>>>>

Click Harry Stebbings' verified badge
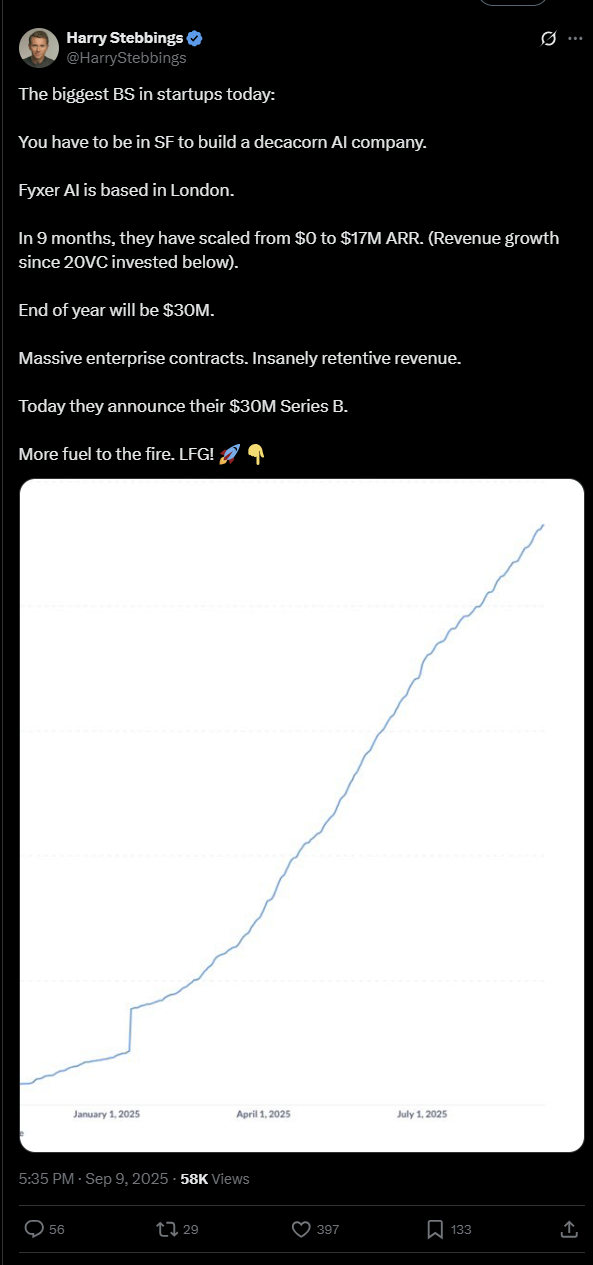The image size is (593, 1265). pos(193,38)
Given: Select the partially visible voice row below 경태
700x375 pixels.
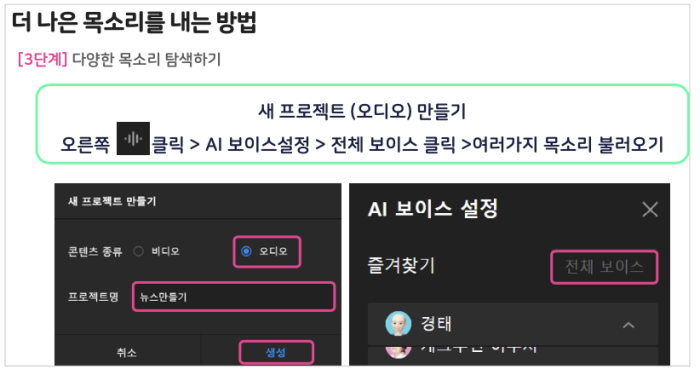Looking at the screenshot, I should pyautogui.click(x=512, y=352).
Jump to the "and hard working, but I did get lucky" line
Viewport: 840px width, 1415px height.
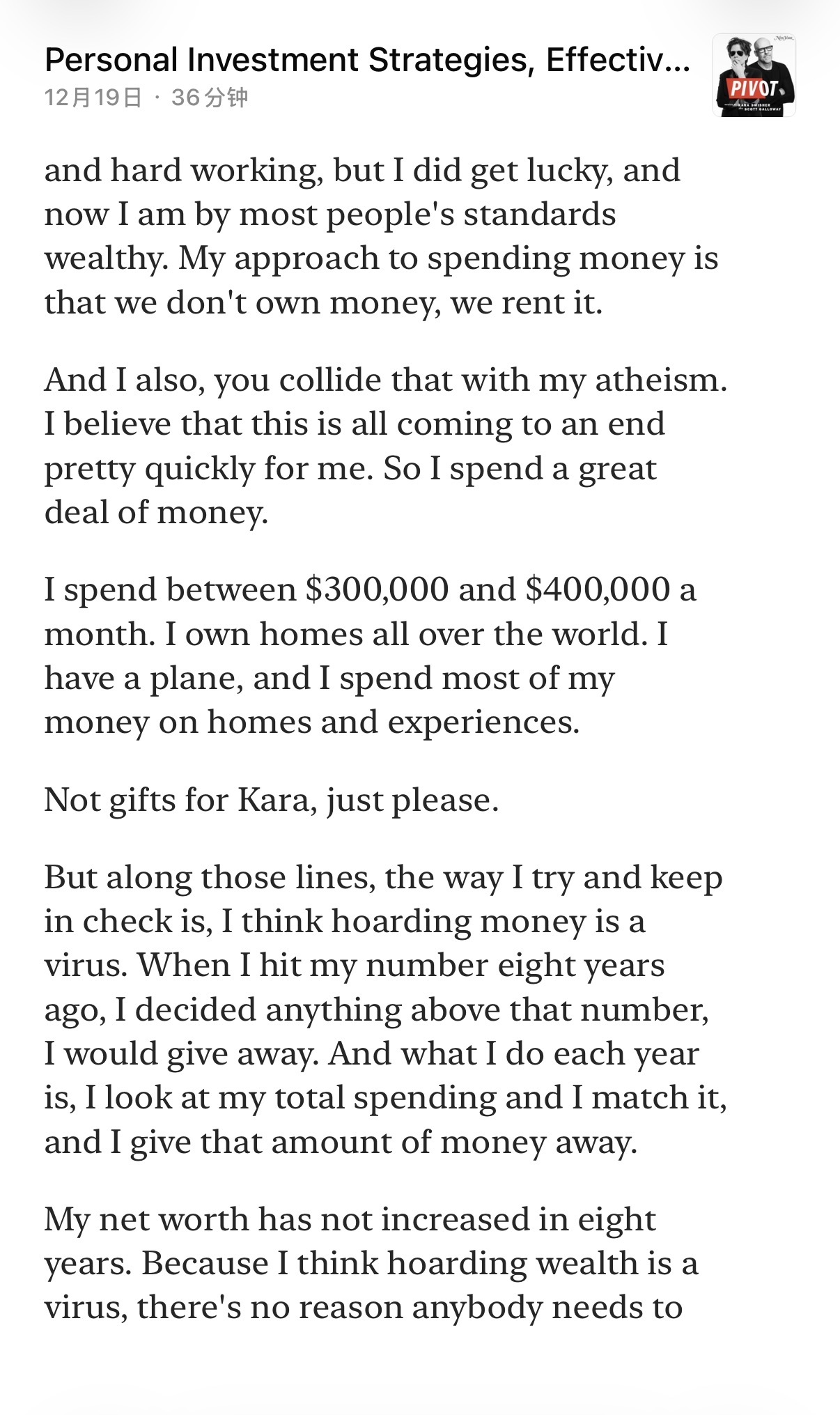pos(362,171)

<<<<

[What the task requires]:
From the line with "Jump to the" through the last line of the entries above, transcribe everything exactly, both ends included, but not the pictures.

[Completed exercise]:
Jump to the "and hard working, but I did get lucky" line
Viewport: 840px width, 1415px height.
pos(362,171)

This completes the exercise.